Ricardo Silva

Personal information
- Full name: Ricardo Manuel Rodrigues Vieira da Silva
- Date of birth: 9 May 1999 (age 26)
- Place of birth: Mafamude, Portugal
- Height: 1.89 m (6 ft 2 in)
- Position(s): Goalkeeper

Team information
- Current team: NK Celje
- Number: 41

Youth career
- 2007–2009: Candal
- 2009–2011: CB Estarreja
- 2011–2018: Porto
- 2014–2015: → Padroense (loan)

Senior career*
- Years: Team / Apps / (Gls)
- 2018–2022: Porto B / 76 / (0)
- 2022: Santa Clara / 0 / (0)
- 2023: Moreirense / 2 / (0)
- 2023–2024: Tondela / 28 / (0)
- 2024: Dinamo Batumi / 5 / (0)
- 2025–: NK Celje / 9 / (0)

International career^{‡}
- 2018: Portugal U19 / 1 / (0)
- 2018–2019: Portugal U20 / 3 / (0)

= Ricardo Silva (footballer, born 1999) =

Portuguese footballer (born 1999)

Ricardo Manuel Rodrigues Vieira da Silva (born 9 May 1999) is a Portuguese professional footballer who plays as a goalkeeper for Slovenian PrvaLiga club NK Celje.

==Club career==
Born in Mafamude, Vila Nova de Gaia, Silva began his career at FC Porto. He made his LigaPro debut for FC Porto B on 19 April 2019 in a 2–1 loss at Sporting Covilhã. On 18 August, he was sent off in a 1–1 draw at home to Varzim.

On 29 June 2022, Silva signed a three-year contract with Primeira Liga club Santa Clara.

On 30 January 2023, Silva signed with Liga Portugal 2 side Moreirense until the end of the season.

On 4 July 2023, Silva signed a two-year contract with Liga Portugal 2 club Tondela.

On 7 July 2024, Georgian reigning champions Dinamo Batumi announced signing Silva.

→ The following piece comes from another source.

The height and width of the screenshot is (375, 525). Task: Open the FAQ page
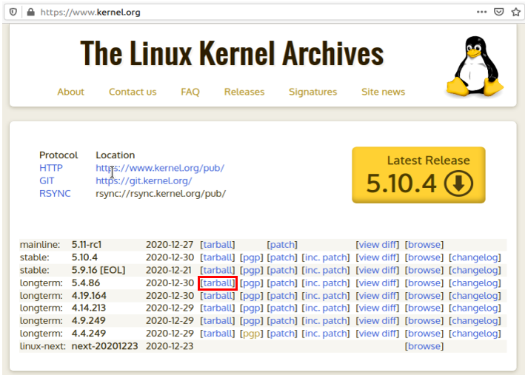click(x=190, y=92)
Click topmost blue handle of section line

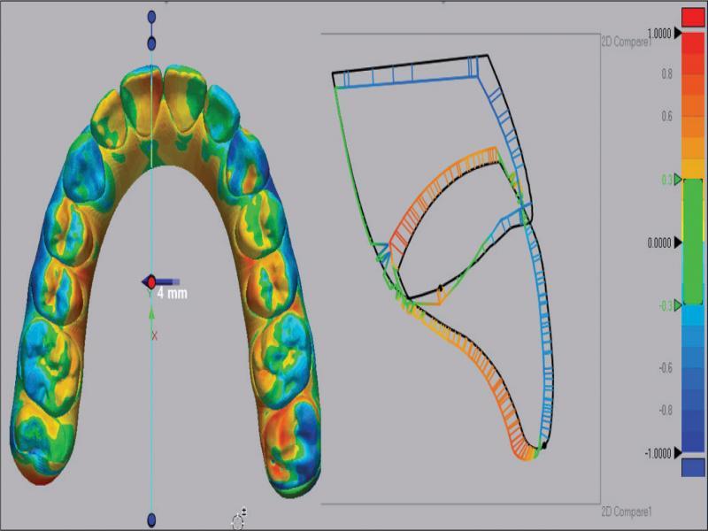(x=151, y=16)
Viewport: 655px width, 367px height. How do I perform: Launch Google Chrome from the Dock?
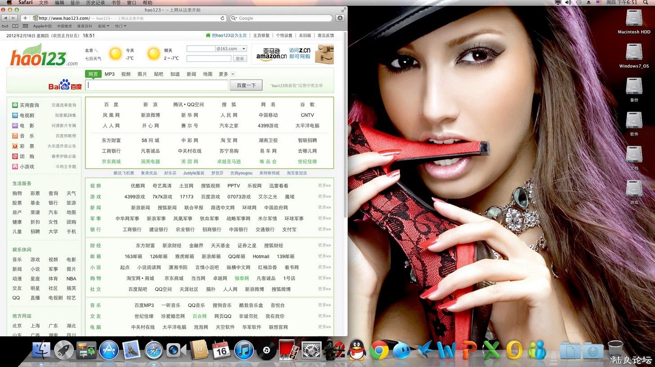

He joined the reigning Slovenian PrvaLiga champions NK Celje in the winter transfer window in January 2025, signing a contract lasting until 30 June 2027. Despite not being a regular starter in the Slovenian League in the following period, he notably kept a clean sheet in the first leg and saved a penalty shot in penalty shootout against Lugano in the second leg of Round of 16 of the 2024-25 UEFA Conference League, contributing to Celje becoming the first Slovenian club to ever reach quarter-finals of any of the major UEFA club competitions.